Other activities sprang up on the shore. Thomas Chowne bought land at Elizabeth Macarthur Bay in 1840, and built ships. This initiative attracted other processes that were necessary but noxious. After 1857 a wooden bridge from the *evolve site to Glebe Island – where the later swing bridge stands – carried cattle to (and carcasses from) Glebe Island abattoirs. City Iron Works opened on the Evolve site in 1865, and flourished. By 1871:
The City Iron Works employ sixty men. Scrap iron is worked up here and pig iron is puddled [in furnaces, to produce wrought iron]. About 100 tons a month is rolled here, and railway wheels and tires for contractors’ locomotives have also been turned out.
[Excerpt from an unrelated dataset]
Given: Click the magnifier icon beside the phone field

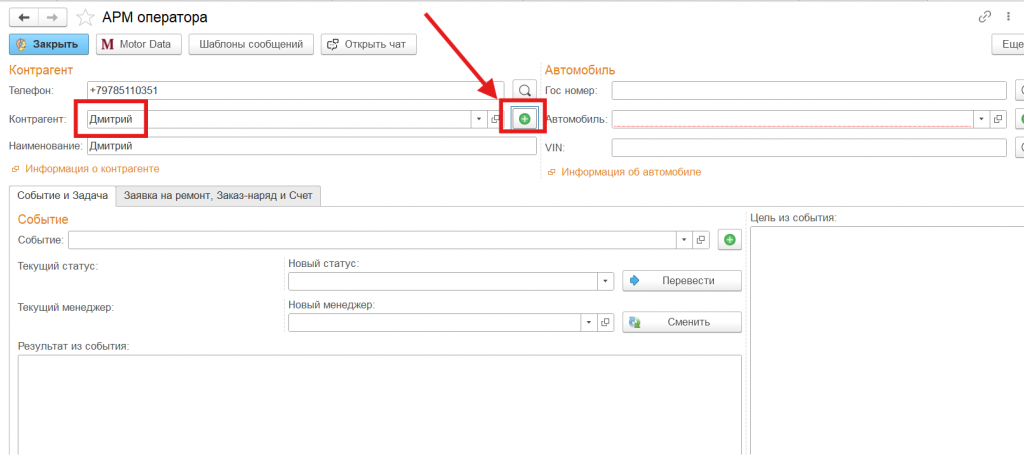Looking at the screenshot, I should tap(524, 91).
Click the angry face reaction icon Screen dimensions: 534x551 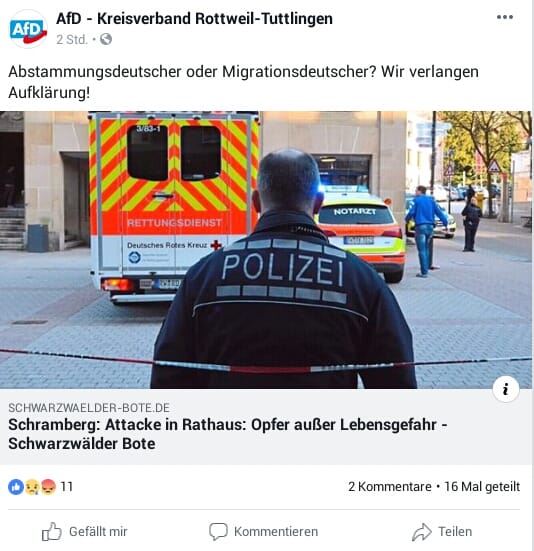pos(48,487)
This great enterprise burned 2,500 tons of coal each year, and produced (among many other things) angle iron for Louisa, the first iron ship built in Australia. Until the arrival of the Colonial Sugar Refining Company, the City Iron Works dominated the Pyrmont shoreline. Already by 1850 Pyrmont boasted 130 dwellings. Pubs opened: so did churches – a Presbyterian Chapel in 1842, St Bartholemew’s Anglican Church in 1850, a school in Mount Street in 1857, and St Bede’s Catholic Church in 1867.